HOUGHTON (AP) - Researchers at Michigan Technological University are trying to figure out if solar power generation that works in the sunny South can function in the snowy North.
A two-year-study underway at the Houghton school's Keweenaw Research Center seeks to measure how snow affects solar panels' power generation.
The international engineering company DNV GL is helping underwrite the project, Michigan Tech spokeswoman Marcia Goodrich said in a statement. She said the company specializes in "large energy - and sustainability-related projects."
Solar energy scientist Joshua Pearce, left, and Jay Meldrum, director of the Keweenaw Research Center, stand next to the array of solar panels behind the center in Calumet Township in October. Researchers at Michigan Tech are trying to figure out if solar power generation can work in cold-weather settings as well as in the sunny South. (AP photo)
The company has built an array of solar photovoltaic panels behind the research center set at different angles. The panel settings range from horizontal to 45 degrees.
"If you tilt them at 60 degrees, almost no snow sticks to the panels, but you also lose a lot of sunlight when they are not facing the sky," said Tim Townsend, a DNV GL engineer.
He said that earlier studies show that year-round power losses because of snow can range from a few percent to 18 percent.
Goodrich said Townsend's group developed a model to predict how snowfall and related factors affect energy generation. Tests are underway in California, Colorado and Pennsylvania as well as at Michigan Tech.

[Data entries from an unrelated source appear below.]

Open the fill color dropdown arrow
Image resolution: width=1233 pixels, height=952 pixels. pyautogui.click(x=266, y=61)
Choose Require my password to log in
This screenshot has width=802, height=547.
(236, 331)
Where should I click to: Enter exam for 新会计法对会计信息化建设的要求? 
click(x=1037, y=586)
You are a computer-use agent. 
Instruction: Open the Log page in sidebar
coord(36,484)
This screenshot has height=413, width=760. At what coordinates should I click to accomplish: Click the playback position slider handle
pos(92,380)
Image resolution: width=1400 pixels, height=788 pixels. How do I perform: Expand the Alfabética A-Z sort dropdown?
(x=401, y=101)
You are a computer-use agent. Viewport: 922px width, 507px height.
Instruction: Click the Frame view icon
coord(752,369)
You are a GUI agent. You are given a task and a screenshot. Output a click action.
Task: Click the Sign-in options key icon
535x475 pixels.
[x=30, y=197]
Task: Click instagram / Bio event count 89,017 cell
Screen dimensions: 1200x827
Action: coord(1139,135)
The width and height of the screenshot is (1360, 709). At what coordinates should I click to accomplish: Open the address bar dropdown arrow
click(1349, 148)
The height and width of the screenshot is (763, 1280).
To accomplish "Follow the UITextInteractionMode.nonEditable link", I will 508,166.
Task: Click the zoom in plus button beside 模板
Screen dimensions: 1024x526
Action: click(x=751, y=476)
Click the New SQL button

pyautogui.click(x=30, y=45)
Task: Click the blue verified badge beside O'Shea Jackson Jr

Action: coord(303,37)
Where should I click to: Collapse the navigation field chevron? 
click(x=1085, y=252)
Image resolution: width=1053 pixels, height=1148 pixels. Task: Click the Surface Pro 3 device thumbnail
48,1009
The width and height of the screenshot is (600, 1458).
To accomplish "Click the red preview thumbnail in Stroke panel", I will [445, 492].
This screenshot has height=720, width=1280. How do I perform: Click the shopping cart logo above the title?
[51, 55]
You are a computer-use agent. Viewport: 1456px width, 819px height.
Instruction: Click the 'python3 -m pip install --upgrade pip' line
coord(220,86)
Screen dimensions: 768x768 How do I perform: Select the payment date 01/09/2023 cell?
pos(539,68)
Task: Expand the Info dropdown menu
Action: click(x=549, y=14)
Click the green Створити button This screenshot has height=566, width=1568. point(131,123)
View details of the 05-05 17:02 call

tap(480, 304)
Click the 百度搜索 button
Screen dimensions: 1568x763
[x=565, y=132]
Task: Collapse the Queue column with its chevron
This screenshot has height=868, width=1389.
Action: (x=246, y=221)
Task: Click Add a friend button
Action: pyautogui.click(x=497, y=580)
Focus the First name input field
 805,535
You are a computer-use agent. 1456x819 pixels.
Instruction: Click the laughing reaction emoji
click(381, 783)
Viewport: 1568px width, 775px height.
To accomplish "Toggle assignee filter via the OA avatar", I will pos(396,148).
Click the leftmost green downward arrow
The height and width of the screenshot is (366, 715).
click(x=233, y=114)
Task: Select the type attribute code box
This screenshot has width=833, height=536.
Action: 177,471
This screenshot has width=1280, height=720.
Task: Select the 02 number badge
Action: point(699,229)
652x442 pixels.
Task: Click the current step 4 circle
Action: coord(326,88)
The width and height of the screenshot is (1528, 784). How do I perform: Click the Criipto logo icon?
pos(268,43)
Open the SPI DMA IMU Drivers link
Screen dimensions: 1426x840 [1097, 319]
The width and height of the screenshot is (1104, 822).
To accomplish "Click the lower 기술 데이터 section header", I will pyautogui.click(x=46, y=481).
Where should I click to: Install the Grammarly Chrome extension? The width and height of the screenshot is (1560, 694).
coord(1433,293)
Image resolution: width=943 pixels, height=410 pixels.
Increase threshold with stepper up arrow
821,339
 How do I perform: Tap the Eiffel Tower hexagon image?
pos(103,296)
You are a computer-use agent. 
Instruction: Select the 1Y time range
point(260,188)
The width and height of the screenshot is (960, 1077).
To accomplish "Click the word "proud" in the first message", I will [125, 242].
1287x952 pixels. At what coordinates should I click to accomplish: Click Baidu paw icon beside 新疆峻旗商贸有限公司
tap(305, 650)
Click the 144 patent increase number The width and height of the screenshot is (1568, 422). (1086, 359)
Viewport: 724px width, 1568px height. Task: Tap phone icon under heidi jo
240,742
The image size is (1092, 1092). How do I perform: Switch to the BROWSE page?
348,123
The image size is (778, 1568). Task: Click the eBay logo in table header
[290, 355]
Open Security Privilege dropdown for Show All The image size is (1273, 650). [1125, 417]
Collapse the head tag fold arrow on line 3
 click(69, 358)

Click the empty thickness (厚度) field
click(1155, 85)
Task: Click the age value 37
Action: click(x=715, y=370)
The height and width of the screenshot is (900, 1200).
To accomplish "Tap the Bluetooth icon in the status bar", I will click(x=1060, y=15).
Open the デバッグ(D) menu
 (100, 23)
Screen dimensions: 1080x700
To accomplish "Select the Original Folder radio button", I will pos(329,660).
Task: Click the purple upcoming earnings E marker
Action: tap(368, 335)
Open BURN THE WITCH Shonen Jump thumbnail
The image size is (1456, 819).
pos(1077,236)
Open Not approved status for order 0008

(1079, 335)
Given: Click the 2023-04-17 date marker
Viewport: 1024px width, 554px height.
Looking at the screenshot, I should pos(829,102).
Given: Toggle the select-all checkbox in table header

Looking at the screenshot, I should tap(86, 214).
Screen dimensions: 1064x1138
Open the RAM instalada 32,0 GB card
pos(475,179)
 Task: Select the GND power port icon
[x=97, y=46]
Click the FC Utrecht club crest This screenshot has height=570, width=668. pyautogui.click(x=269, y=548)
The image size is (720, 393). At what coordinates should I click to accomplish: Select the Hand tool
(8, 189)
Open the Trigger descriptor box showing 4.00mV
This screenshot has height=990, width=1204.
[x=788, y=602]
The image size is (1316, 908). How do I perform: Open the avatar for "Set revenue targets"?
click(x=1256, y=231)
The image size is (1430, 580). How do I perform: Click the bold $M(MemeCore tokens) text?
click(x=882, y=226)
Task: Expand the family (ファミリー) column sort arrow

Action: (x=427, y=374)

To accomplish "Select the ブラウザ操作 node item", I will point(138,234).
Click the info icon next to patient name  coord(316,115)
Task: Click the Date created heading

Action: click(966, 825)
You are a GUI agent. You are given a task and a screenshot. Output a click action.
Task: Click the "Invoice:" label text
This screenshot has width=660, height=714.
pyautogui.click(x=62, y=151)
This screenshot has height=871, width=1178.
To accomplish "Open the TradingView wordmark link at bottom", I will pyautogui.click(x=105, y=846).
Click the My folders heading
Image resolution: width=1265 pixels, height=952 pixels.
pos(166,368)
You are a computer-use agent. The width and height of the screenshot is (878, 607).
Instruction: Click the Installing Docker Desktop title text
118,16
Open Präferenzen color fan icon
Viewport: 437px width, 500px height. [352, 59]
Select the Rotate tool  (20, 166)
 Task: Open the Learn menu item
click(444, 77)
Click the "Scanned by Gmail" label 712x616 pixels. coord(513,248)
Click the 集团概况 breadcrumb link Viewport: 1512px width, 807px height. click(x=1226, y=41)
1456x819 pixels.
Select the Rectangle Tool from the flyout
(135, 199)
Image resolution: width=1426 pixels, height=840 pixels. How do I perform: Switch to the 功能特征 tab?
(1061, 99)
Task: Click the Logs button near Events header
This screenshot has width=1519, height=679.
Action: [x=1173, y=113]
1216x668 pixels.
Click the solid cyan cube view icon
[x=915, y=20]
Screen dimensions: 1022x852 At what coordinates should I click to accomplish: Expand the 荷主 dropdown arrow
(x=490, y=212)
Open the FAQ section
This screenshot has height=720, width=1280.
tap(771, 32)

"We do predictions on behalf of commercial lenders being asked to foot the bill for big solar arrays," said Townsend. Good information "makes them more financeable."
The Keweenaw Research Center also plans to apply lessons learned from the test solar panels, said center Director Jay Meldrum.
"Michigan Tech will be going full bore on stopping snow losses," Meldrum said.
"Everybody who wants to develop solar energy in snowy climates on a large scale will need this data," said associate professor Joshua Pearce, a participant in the project. "In the olden days, you'd only see solar farms in places like Arizona, and Spain. Now, large solar installations are found throughout the northern US and Canada."